Lisa Yuskavage: Wilderness

Wilderness is the first exhibition to explore the role landscape plays in Lisa Yuskavage’s highly influential paintings. The artist’s characters—bold, eccentric, exhibitionist, and introspective—are frequently set in fantastical environments in which real and abstract elements coexist and vivid colors convey meaning. In Wilderness, the 2009 painting after which the show is titled, two female figures (and the legs of a third figure), are positioned in a powerful red, green, and yellow-hued landscape unfolding across two panels, with the potent color scheme extending over the women’s clothing and skin. While the terrain is vaguely naturalistic, it is also clearly permeated by unreal forces. As the museum’s press release observes: “Yuskavage explores the space of myth and fiction as it manifests in our surroundings, lending a sense of the romantic—and even the seductive—to the everyday.” 
 
The exhibition will travel to the Baltimore Museum of Art from February 28, 2021–September 19, 2021. 
 
A forthcoming catalogue will be published on the occasion of this exhibition, including essays by Christopher Bedford, Helen Molesworth, and Heidi Zuckerman, as well as a conversation between Yuskavage and Mary Weatherford.
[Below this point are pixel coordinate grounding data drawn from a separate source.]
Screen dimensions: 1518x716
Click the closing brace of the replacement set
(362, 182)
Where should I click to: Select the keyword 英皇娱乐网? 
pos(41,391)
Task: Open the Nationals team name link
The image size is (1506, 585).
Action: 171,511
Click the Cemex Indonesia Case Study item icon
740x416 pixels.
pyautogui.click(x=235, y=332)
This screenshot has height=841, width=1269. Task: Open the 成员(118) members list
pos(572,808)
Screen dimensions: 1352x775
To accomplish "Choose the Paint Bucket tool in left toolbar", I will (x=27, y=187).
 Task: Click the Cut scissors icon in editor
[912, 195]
Recently published by David Zwirner Books, Lisa Yuskavage: Babie Brood, Small Paintings, 1985–2018 is the first survey of the artist’s small-scale paintings. The Brood, published in 2015 to accompany a major solo exhibition, explores more than two decades of her work. 
 
On February 25, the artist will be in conversation with critic and curator Jarrett Earnest, who contributed a text to Babie Brood, at McNally Jackson in New York. They will discuss the dynamics of education for artists, their shared interest in psychoanalysis and how it relates to writing and painting, and the role of narrative within art, memory, and history.